Des plaques pleurales et des asbestoses sont détectées. "La plèvre devient du carton et vous respirez mal, raconte-t-il. Aujourd'hui, j'ai la hantise d'aller chez le toubib". Reconnu à 20% d'incapacité permanente partielle de travail (IPP), il parvient à partir en pré-retraite amiante à 55 ans. "On n'a pas de perspective de guérison, il n'y a pas de traitement." Dans son immeuble, deux de ses voisins sont morts de l'amiante. "Quand on ouvre La Voix du Nord, il n'y a pas un jour sans voir apparaître 'victime de l'amiante' dans les avis de décès." Le constat est terrible :
"L'amiante fait dix morts par jour en France. On est à plus d'un
millier de victimes depuis 2004, l'année des premières marches de
veuves".
Jeudi 22 mars, Jean-Pierre Decodts ira
manifester à Douai avec d'autres membres de l'association régionale de
défense des victimes de l'amiante (Ardeva, 2600 adhérents) dont il est
membre actif depuis 1999. Il entend dénoncer une décision de la cour
d'appel de cette ville rendue le 27 octobre 2011 contraignant des victimes de l'amiante à rembourser une partie des indemnités déjà perçues. "Comment peut-on faire quelque chose d'aussi odieux ?, demande-t-il. Il faut que l'ardoise soit effacée."
Si 300 parlementaires de l'Assemblée nationale et du Sénat, de tous bords politiques, ont signé une motion demandant "solennellement
au gouvernement que tout soit mis en œuvre pour que le Fonds
d'indemnisation des victimes de l'amiante (Fiva) renonce à la stratégie
judiciaire qu'il a récemment adoptée", Jean-Pierre Decodts déplore le "mépris" du président de la République pour ce dossier et le "silence" des confédérations syndicales.

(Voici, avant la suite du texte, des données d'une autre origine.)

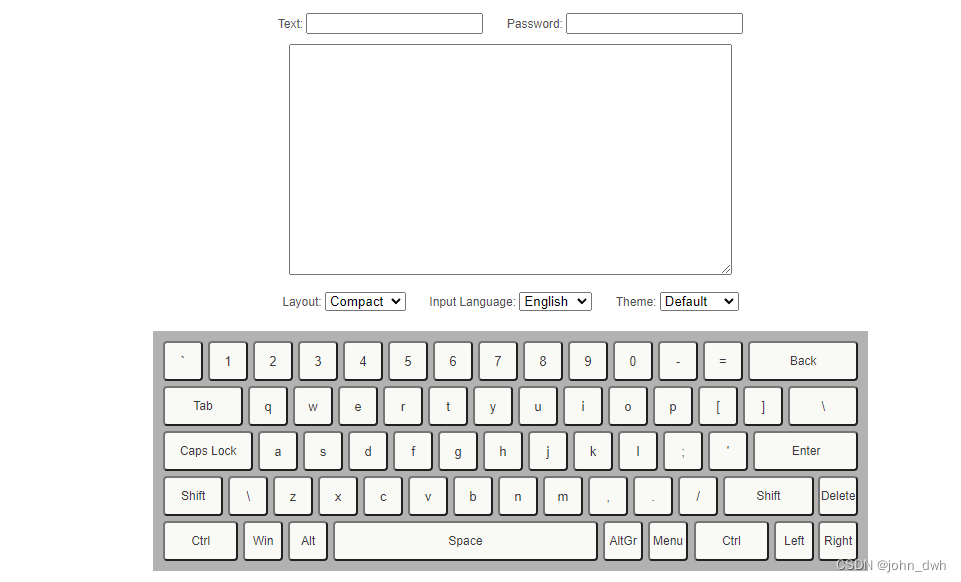Click the Menu key on virtual keyboard
The width and height of the screenshot is (961, 582).
(667, 541)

"Est-ce qu'on va réussir à avoir un procès pénal de l'amiante ? s'interroge-t-il. Ce serait salutaire pour tout le monde." Adhérent au PC et à la CGT, l'ancien conseiller municipal de Dunkerque ne veut pas "mettre les patrons en prison. Juste leur faire prendre conscience de ce drame. Parce que c'était une maladie évitable."